__REQUEST__
Edit the records from the start up to and including the line with "Layout is located at coordinates (58, 251).", changing "element" to "item" and leaving everything else unchanged. Return only those lines.

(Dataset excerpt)

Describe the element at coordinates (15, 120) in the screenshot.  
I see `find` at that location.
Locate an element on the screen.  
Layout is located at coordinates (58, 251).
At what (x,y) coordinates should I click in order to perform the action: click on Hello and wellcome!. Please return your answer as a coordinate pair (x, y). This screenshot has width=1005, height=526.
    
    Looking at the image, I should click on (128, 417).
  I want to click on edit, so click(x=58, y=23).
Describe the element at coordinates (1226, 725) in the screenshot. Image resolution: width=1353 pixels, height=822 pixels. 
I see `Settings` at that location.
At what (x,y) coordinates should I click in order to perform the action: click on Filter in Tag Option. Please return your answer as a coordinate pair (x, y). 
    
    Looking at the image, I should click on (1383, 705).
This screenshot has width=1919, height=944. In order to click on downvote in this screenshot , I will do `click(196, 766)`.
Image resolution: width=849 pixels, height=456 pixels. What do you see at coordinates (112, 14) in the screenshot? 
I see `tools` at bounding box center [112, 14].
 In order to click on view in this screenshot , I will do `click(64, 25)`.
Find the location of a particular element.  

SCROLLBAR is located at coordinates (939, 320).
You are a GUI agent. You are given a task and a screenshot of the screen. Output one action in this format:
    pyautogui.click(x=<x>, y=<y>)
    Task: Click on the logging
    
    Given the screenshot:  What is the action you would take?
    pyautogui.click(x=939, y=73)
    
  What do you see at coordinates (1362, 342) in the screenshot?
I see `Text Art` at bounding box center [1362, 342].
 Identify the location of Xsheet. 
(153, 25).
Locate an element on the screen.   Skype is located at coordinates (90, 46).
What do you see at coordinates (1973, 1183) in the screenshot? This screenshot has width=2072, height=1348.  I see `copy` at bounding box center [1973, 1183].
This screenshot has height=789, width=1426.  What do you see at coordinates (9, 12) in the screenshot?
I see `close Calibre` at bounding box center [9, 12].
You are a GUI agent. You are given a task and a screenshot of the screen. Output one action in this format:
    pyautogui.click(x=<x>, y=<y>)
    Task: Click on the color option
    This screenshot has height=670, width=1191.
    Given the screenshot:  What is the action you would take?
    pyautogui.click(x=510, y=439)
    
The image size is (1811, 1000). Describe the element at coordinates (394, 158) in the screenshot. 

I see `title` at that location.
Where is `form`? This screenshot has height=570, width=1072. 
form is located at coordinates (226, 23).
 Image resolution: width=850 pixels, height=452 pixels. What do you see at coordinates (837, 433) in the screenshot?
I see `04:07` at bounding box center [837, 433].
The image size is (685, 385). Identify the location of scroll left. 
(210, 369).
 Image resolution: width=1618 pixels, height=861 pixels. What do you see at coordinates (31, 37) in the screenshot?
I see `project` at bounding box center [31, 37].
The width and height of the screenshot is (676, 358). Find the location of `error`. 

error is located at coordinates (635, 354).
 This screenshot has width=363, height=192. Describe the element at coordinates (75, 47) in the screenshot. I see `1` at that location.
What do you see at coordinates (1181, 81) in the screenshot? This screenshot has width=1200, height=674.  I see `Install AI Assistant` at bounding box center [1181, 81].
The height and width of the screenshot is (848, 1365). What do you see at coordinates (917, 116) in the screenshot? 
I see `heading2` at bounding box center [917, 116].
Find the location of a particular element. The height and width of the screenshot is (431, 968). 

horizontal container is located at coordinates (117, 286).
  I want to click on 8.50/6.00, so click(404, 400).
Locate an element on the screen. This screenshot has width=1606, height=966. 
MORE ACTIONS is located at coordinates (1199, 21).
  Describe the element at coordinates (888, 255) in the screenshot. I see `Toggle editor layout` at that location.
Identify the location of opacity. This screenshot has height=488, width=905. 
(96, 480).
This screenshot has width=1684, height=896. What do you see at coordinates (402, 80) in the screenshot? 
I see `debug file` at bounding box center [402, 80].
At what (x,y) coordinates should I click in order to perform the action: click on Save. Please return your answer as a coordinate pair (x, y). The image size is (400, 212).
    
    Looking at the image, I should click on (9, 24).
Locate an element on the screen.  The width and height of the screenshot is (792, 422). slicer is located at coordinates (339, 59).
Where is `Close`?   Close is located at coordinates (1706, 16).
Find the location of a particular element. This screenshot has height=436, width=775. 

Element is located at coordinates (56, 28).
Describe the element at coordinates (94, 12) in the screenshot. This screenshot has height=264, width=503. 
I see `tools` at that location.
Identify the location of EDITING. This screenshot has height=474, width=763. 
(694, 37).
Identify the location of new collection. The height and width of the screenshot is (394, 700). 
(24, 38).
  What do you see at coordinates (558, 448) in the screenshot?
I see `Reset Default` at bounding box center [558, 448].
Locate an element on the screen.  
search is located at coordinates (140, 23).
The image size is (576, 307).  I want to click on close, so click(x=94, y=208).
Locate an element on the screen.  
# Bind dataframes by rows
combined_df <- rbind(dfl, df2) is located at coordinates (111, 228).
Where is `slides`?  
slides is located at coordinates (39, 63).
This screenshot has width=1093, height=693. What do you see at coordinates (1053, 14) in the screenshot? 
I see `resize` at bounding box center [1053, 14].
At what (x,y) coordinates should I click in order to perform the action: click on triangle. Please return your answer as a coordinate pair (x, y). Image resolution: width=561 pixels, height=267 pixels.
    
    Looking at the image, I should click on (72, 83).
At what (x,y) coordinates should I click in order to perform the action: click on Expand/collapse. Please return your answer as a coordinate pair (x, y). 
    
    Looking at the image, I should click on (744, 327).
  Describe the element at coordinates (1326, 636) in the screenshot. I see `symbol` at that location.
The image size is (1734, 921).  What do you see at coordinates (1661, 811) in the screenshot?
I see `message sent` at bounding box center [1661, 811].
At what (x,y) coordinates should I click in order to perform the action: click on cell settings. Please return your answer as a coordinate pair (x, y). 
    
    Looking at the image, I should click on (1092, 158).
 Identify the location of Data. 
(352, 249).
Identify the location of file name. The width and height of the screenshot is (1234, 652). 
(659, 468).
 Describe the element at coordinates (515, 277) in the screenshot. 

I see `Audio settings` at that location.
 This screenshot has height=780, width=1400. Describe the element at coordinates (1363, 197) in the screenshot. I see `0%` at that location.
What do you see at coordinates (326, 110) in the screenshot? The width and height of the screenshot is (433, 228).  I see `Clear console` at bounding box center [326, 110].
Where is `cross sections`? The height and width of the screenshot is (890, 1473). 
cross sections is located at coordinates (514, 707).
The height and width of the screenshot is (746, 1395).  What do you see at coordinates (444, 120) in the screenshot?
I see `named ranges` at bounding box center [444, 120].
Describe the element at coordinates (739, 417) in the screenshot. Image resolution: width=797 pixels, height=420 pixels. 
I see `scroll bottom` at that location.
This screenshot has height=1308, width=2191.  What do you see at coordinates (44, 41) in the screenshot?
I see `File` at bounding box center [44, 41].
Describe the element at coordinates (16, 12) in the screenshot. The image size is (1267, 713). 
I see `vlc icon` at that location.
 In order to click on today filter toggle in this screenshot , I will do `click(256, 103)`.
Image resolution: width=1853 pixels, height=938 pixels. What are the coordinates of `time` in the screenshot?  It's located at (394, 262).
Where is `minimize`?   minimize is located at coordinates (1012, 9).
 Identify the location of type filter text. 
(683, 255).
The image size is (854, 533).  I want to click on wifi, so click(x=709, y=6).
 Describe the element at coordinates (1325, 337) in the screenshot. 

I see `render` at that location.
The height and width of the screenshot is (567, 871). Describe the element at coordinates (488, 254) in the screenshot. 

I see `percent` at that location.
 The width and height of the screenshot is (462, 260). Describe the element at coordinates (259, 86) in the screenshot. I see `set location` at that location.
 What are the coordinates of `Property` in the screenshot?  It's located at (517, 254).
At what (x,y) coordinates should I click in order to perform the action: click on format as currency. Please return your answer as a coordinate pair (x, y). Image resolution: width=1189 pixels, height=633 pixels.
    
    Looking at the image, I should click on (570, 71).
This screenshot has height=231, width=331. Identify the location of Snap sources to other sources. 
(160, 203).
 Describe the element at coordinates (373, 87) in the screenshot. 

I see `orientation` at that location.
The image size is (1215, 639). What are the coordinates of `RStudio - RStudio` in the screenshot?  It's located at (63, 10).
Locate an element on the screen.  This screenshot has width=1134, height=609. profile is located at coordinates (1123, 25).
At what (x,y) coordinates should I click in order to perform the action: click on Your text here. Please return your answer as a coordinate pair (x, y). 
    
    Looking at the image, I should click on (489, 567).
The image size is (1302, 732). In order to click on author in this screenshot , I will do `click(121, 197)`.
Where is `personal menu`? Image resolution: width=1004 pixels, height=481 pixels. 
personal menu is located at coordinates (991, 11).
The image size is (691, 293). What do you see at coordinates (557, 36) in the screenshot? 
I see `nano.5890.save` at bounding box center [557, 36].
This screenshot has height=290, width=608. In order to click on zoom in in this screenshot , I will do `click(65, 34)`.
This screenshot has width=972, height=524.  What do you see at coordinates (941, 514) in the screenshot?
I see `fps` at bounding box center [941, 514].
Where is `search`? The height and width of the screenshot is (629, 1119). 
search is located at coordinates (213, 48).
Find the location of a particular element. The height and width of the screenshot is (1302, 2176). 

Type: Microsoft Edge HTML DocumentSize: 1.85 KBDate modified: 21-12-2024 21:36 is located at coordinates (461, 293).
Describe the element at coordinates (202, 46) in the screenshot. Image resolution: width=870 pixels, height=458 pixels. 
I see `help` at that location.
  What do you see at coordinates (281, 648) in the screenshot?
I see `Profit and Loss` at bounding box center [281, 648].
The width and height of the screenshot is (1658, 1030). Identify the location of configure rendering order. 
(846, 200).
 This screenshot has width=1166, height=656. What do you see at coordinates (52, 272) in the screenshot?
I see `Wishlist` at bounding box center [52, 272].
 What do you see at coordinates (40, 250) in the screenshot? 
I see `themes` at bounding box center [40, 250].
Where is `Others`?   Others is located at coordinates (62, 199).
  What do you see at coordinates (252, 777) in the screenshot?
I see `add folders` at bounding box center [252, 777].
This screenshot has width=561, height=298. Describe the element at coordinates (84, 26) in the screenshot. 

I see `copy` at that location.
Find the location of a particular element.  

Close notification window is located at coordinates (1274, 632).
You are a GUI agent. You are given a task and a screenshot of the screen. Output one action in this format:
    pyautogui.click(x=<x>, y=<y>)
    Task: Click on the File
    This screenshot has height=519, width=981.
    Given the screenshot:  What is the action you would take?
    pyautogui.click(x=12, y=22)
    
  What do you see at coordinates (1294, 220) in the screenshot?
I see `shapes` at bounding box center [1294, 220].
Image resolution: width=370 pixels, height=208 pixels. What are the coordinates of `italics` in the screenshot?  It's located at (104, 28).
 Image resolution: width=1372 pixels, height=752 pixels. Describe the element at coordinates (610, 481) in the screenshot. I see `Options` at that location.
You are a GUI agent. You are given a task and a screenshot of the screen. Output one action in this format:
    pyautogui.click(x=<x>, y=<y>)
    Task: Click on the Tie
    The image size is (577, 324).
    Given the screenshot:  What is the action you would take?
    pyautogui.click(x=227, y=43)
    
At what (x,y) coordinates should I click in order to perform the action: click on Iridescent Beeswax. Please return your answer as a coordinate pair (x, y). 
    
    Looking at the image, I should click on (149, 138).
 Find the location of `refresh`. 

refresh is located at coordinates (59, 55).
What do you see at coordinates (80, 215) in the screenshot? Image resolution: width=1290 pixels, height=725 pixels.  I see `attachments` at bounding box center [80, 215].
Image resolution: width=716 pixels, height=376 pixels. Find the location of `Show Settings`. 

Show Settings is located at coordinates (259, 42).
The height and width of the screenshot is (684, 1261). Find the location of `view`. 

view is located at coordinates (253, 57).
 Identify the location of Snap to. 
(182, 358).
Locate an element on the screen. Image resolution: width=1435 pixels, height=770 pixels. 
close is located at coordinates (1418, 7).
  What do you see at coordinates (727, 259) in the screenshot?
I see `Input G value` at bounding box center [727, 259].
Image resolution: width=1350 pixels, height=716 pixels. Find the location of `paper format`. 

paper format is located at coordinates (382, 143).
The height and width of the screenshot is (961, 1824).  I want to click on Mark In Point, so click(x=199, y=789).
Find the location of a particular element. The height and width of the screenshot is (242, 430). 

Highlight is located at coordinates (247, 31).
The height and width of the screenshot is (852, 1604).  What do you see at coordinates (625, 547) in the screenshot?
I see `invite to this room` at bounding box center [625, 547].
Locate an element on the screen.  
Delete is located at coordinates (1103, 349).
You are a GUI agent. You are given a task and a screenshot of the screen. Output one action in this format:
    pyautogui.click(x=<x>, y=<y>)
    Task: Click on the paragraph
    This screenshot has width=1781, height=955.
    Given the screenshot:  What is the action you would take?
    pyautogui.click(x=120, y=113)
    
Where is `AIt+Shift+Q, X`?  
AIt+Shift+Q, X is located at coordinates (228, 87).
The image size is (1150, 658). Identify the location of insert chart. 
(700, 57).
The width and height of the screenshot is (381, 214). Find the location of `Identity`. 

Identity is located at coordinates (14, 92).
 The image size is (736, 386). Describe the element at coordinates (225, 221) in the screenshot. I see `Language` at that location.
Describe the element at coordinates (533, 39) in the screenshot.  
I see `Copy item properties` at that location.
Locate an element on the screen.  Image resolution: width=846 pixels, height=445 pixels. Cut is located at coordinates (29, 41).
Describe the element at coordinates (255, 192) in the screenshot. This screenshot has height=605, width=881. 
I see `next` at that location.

__REPLY__
Describe the item at coordinates (15, 120) in the screenshot.  
I see `find` at that location.
Locate an item on the screen.  
Layout is located at coordinates (58, 251).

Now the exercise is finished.